Vanderbilt is also one of the major hubs for testing of so-called “synthetic” or “DNA” vaccines, created using newer technology for producing flu vaccines. Instead of growing the virus in eggs and then killing the virus, a portion of DNA from flu is put into harmless bacteria for replication. This allows the vaccine to be made more quickly, more safely (avoiding egg allergy concerns), and more reliably.

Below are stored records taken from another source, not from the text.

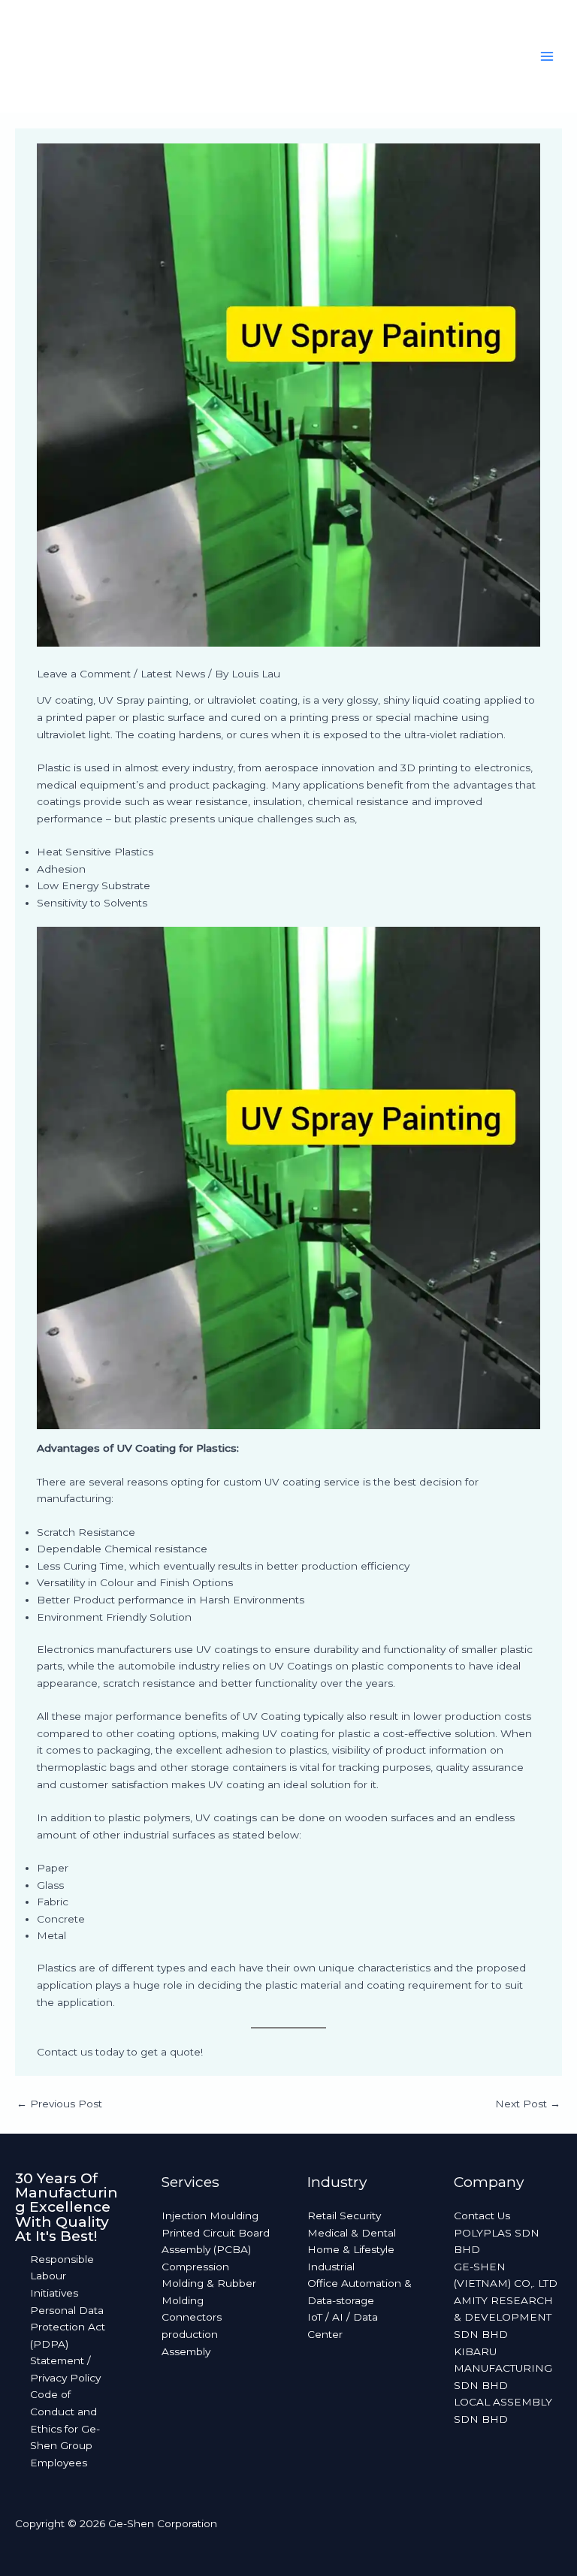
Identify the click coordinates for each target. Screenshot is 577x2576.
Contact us (64, 2052)
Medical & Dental (351, 2233)
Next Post (527, 2104)
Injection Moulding (210, 2216)
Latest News (172, 674)
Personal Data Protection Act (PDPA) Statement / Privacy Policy (67, 2344)
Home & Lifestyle (350, 2249)
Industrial (331, 2267)
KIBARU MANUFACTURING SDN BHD (503, 2368)
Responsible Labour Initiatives (62, 2276)
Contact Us (482, 2216)
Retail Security (344, 2216)
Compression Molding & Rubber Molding (209, 2283)
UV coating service (312, 1482)
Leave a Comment (84, 674)
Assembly (186, 2351)
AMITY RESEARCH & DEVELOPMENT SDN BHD (503, 2317)
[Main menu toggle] (547, 56)
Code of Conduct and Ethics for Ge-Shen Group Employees (65, 2428)
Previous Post (59, 2104)
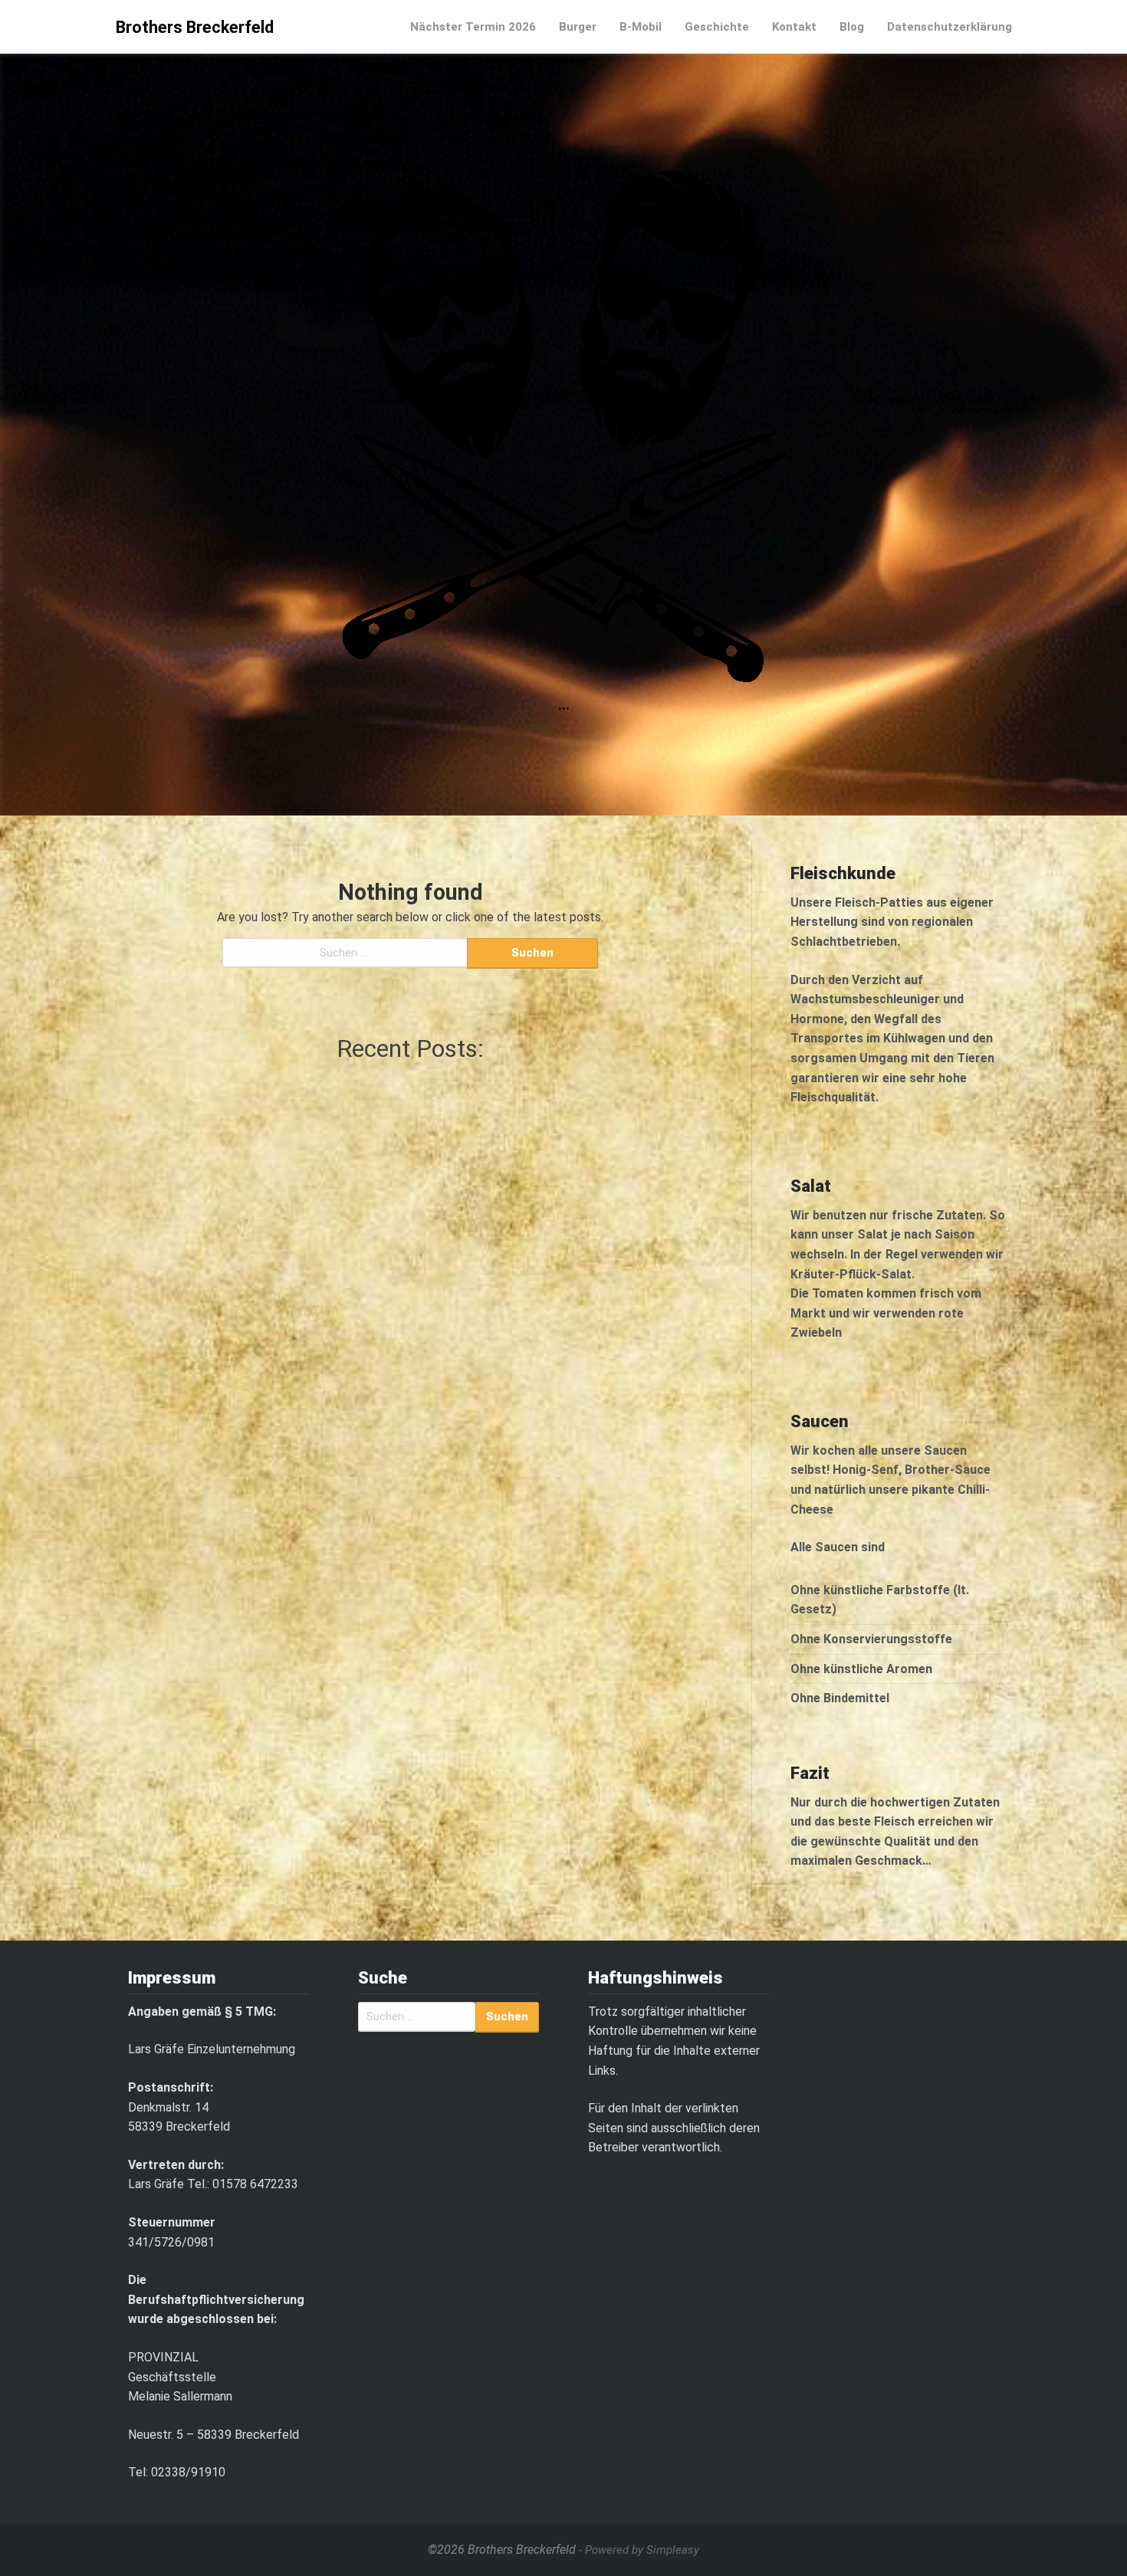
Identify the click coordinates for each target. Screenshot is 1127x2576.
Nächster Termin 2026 (473, 27)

The effectiveness of the influenza vaccine is a bit of a moving target. Every year, the vaccine is designed to fight three strains of the flu likely to circulate during the season, but it’s an educated guess. The U.S. Centers for Disease
Control and Prevention indicates the 2012-2013 flu season vaccine reduced the risk of flu-associated medical visits from influenza A (H3N2) viruses by 50 percent, and from influenza B viruses by two-thirds for most of the population. That leaves one-third to one-half the vaccinated population at some degree of risk for this past flu season.
In Jasie Musick’s case, it’s hard to know for sure whether her illness might have been prevented with a flu vaccine. But the Musick family says they have learned that as tough as their children may be, the flu can be much tougher.
Jasie is back home now and should recover fully. Her mother says she’s already back to her sassy-self, throwing her arms up in frustration and saying, “I told you!” when people can’t quite understand her hoarse, post-ventilator voice. She is certainly as spirited as she was before this experience which her grateful parents take to be an excellent sign that she will be back on schedule to start kindergarten in the fall.
“I know I will be taking illness more seriously,” Brittany Musick said. “They will definitely get their flu shots every year. We never want to have to go through this again.”